Saturday, May 28, 2011
The towers of Florence reach upwards, as if trying to climb out of the Arno river valley. The highest point in town is the Duomo di Santa Maria del Fiore; its sun-like color still marks it as a triumph of human design, and one of the primary emblems of the Renaissance. Hearing it was not an experienced to be missed, we decided to climb to the top.
In North America, you pay ten dollars for entertainment and take your seats in the movie theater. In Europe, you pay the same amount and are then expected to climb five hundred steps so you can get a good view. As we ascended, I thought how clearly the changes of altitude in this landscape must have influenced Dante's journey through heaven and hell:
…“This mountain’s of such sort
that climbing it is hardest at the start;
but as we rise, the slope grows less unkind.

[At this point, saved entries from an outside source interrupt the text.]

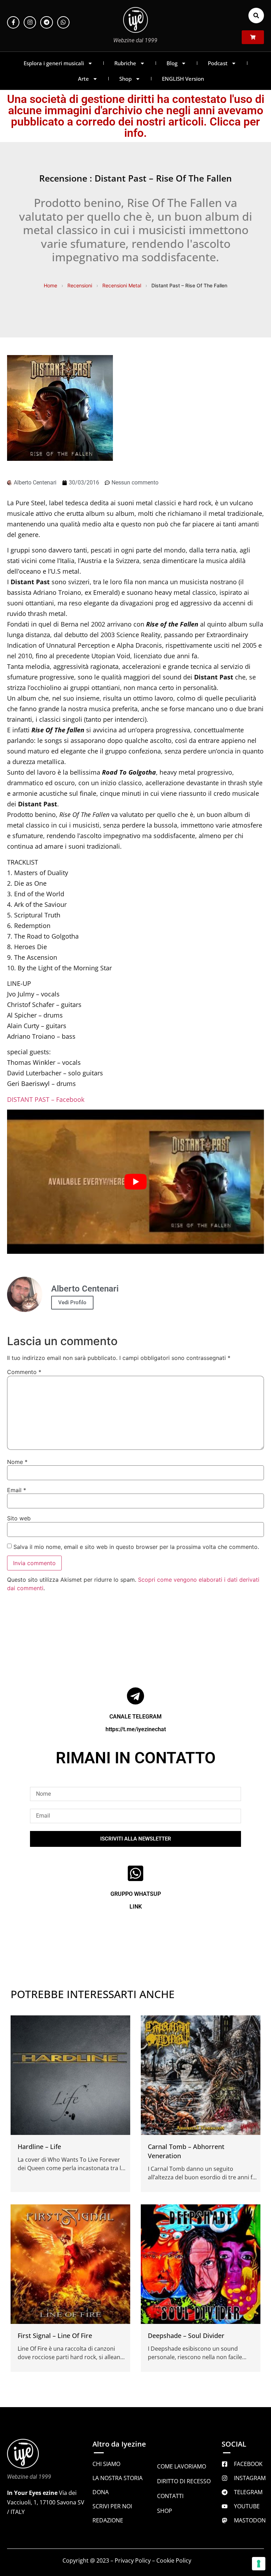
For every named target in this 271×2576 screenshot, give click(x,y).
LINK (136, 1906)
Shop (125, 78)
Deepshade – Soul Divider (186, 2335)
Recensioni (79, 285)
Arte (83, 78)
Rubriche (125, 63)
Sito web (19, 1518)
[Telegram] (46, 22)
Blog (172, 63)
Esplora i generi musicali (54, 63)
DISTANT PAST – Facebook (45, 1099)
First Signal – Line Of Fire (55, 2335)
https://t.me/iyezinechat (136, 1729)
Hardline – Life (39, 2146)
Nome (17, 1462)
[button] (256, 15)
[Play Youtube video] (135, 1182)
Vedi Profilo (72, 1302)
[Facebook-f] (13, 22)
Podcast (218, 63)
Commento (24, 1372)
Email (16, 1490)
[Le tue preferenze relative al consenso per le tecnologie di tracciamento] (258, 2563)
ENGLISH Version (183, 78)
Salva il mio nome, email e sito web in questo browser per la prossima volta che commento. (136, 1547)
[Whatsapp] (63, 22)
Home (50, 285)
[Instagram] (30, 22)
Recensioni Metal (121, 285)
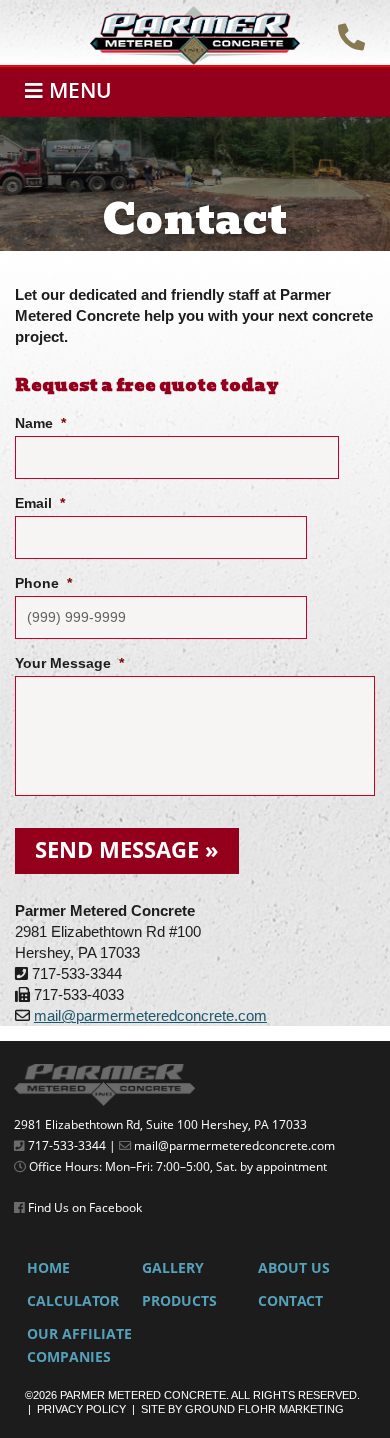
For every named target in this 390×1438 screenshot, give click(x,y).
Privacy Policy (81, 1409)
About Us (294, 1268)
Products (179, 1301)
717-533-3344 (67, 1145)
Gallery (173, 1268)
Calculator (73, 1301)
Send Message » (127, 849)
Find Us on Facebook (85, 1207)
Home (48, 1268)
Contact (290, 1301)
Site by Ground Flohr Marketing (242, 1409)
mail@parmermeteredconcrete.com (150, 1015)
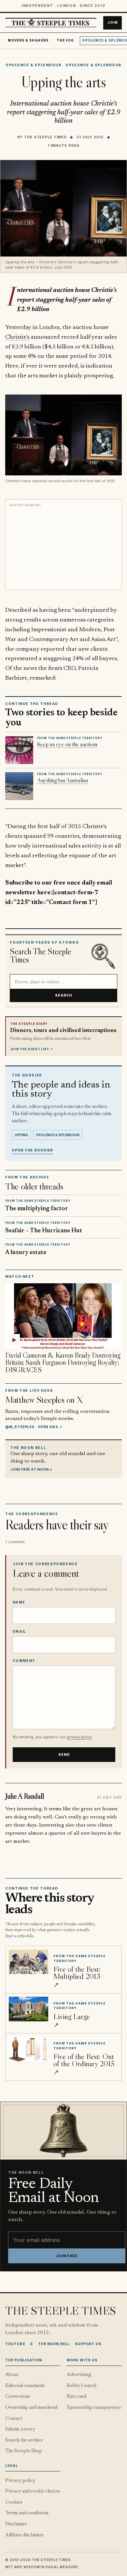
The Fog (65, 40)
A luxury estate (25, 1253)
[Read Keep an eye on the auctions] (19, 750)
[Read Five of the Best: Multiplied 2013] (28, 1962)
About (12, 2374)
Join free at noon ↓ (31, 1469)
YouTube (15, 2344)
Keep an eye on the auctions (67, 744)
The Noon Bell (54, 2344)
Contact (13, 2418)
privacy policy (79, 1737)
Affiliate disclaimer (24, 2535)
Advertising (79, 2374)
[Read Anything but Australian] (19, 786)
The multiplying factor (36, 1209)
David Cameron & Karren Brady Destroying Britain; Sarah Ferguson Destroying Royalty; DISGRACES (62, 1363)
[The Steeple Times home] (50, 23)
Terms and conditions (27, 2513)
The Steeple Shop (23, 2451)
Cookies (13, 2502)
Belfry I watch (81, 2385)
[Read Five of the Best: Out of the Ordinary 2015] (28, 2049)
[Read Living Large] (28, 2009)
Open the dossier (32, 1150)
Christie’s (17, 337)
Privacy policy (20, 2480)
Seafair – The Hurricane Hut (43, 1231)
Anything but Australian (62, 780)
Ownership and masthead (31, 2407)
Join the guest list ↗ (31, 1049)
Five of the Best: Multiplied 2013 (77, 1972)
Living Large (71, 2016)
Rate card (76, 2396)
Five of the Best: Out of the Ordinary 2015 (83, 2060)
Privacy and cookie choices (32, 2491)
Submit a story (20, 2429)
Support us (88, 2344)
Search (63, 995)
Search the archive (24, 2440)
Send (64, 1755)
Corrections (17, 2396)
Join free (67, 2256)
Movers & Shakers (28, 40)
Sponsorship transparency (94, 2407)
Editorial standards (25, 2385)
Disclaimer (16, 2524)
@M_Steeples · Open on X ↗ (33, 1427)
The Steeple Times (45, 137)
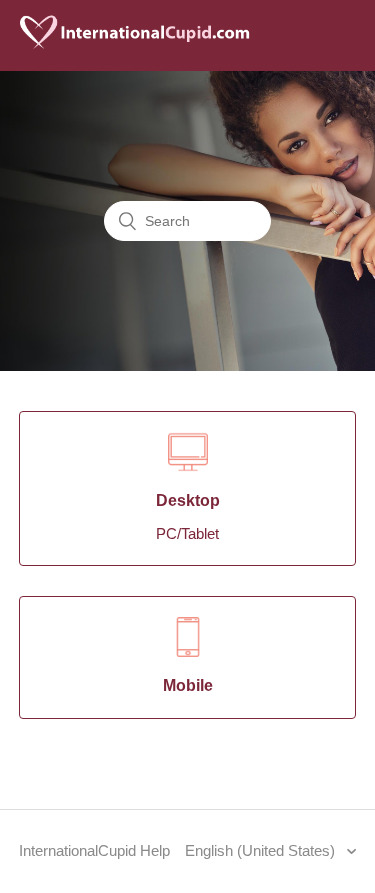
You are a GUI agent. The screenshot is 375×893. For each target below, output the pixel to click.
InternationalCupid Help (94, 850)
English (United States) (262, 850)
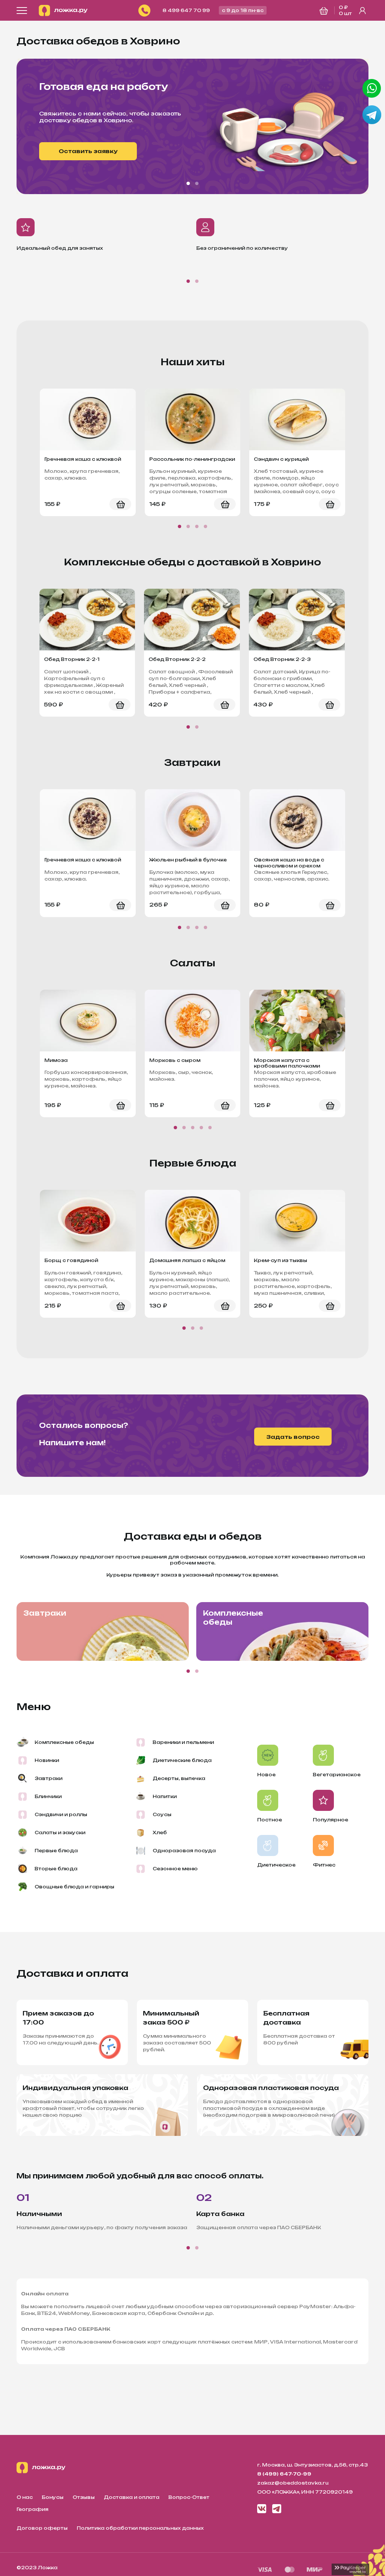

Therefore, when this slope seems to you so gentle
that climbing farther up will be as restful
as traveling downstream by boat, you will
be where this pathway ends, and there you can
expect to put your weariness to rest.” (Purg. IV, 88-95)
And it is true: as we came to the top of the winding staircase in the Duomo, we were greeted with the most remarkable sights. First, the inside of the dome itself, seen from a balcony that ran along the circumference. Painted on it was a vivid scene, seemingly straight out of the Divine Comedy. People walking on the church floor below were scarcely bigger than whispers.
But we left them, too, behind when the balcony turned to the outside. Having to climb another hundred steps, we finally arrived at the summit. Florence was all around us. The old spires, sandstone houses, olive-covered hills.